It's worth recalling how we got here. In the last decade the US Congress made several attempts to enact comprehensive climate legislation, based on an economy-wide cap on CO2 and a system of trading emissions allowances: "cap and trade." In 2009 the House of Representatives passed the Waxman-Markey bill, with its rather distorted version of cap and trade. It died in the US Senate, where the President's party briefly held a filibuster-proof supermajority.
The Clean Power Plan is the culmination of the administration's efforts to regulate the major CO2 sources in the US economy, in the absence of comprehensive legislation. Although Administrator McCarthy touted the flexibility of the plan in her enthusiastic rollout speech on Monday, and suggested that its implementation might include state or regional cap and trade markets for emissions, the net result will look very different than an economy-wide approach.

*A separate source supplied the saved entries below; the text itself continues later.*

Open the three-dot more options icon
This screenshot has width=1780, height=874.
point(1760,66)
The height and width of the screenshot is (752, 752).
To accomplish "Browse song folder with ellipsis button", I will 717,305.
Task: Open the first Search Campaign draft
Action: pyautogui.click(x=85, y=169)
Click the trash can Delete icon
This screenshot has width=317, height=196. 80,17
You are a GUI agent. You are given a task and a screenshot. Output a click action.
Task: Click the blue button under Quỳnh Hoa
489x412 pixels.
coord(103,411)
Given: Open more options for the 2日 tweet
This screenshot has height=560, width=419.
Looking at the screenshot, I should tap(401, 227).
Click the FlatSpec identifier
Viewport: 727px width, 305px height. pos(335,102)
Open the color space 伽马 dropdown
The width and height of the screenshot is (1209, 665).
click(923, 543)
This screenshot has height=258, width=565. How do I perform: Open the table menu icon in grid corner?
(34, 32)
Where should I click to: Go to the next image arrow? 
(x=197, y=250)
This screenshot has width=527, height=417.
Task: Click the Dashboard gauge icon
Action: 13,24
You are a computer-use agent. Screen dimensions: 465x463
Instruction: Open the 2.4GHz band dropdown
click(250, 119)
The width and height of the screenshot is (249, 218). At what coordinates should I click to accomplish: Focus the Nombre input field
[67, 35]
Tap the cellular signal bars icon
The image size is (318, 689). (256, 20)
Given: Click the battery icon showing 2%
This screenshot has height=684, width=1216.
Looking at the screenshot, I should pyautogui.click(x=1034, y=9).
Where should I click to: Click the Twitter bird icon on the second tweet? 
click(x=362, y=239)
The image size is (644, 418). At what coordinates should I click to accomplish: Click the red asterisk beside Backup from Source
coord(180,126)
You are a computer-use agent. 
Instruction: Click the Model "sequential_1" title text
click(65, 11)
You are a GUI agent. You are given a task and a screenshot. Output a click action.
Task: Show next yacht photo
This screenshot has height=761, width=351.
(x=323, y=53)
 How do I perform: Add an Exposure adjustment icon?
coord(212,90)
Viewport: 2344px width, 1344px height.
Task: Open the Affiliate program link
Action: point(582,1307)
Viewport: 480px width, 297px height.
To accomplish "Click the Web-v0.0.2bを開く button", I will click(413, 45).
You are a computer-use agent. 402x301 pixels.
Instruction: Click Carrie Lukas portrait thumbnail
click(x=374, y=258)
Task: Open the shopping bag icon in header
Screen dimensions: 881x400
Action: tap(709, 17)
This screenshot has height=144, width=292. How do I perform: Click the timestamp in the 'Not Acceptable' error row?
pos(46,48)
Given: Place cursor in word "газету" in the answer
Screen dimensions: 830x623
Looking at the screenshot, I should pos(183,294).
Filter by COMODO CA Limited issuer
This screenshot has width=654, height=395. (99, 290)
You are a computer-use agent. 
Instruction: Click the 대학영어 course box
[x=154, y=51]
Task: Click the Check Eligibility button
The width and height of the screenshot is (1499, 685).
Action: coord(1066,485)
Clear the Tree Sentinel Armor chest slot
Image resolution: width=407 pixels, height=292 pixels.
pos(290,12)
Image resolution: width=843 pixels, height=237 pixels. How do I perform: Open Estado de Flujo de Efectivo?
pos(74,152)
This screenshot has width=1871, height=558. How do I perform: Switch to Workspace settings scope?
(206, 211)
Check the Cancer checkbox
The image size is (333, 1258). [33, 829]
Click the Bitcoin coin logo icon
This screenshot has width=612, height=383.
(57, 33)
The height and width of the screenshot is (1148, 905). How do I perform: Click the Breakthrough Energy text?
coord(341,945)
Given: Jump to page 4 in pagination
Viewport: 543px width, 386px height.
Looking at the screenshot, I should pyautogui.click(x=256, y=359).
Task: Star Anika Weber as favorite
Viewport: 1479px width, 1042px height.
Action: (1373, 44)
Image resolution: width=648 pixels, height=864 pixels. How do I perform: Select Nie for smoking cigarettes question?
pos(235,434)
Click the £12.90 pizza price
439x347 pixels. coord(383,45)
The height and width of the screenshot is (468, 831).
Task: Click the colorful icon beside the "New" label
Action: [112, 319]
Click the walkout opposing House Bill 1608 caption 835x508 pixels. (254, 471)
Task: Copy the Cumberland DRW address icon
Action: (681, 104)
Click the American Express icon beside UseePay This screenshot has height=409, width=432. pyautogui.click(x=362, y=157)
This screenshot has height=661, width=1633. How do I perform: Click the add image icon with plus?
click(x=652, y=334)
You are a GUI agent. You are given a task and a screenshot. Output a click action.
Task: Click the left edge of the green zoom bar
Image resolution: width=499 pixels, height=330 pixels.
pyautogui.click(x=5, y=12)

For starters, there won't be a cap on overall emissions, but rather a set of state-level performance targets for emissions per megawatt-hour generated in 2020 and 2030. If electricity demand grew 29% by 2040, as recently forecast by the Energy Information Administration of the US Department of Energy, the CO2 savings in the EPA plan might be largely negated. EPA is banking on the widespread adoption of energy efficiency measures to avoid such an outcome.
Since we have many technologies for generating electricity, with varying emissions all the way down to nearly zero, many different future generating mixes could achieve the plan's goals, though not at equal cost or reliability. Ironically, since coal's share of power generation has declined from 50% in 2005 to 39% as of last year, it could be done by replacing all the older coal-fired power plants in the US with state of the art plants using either ultra-supercritical pulverized coal combustion (USC ) or integrated gasification combined cycle (IGCC).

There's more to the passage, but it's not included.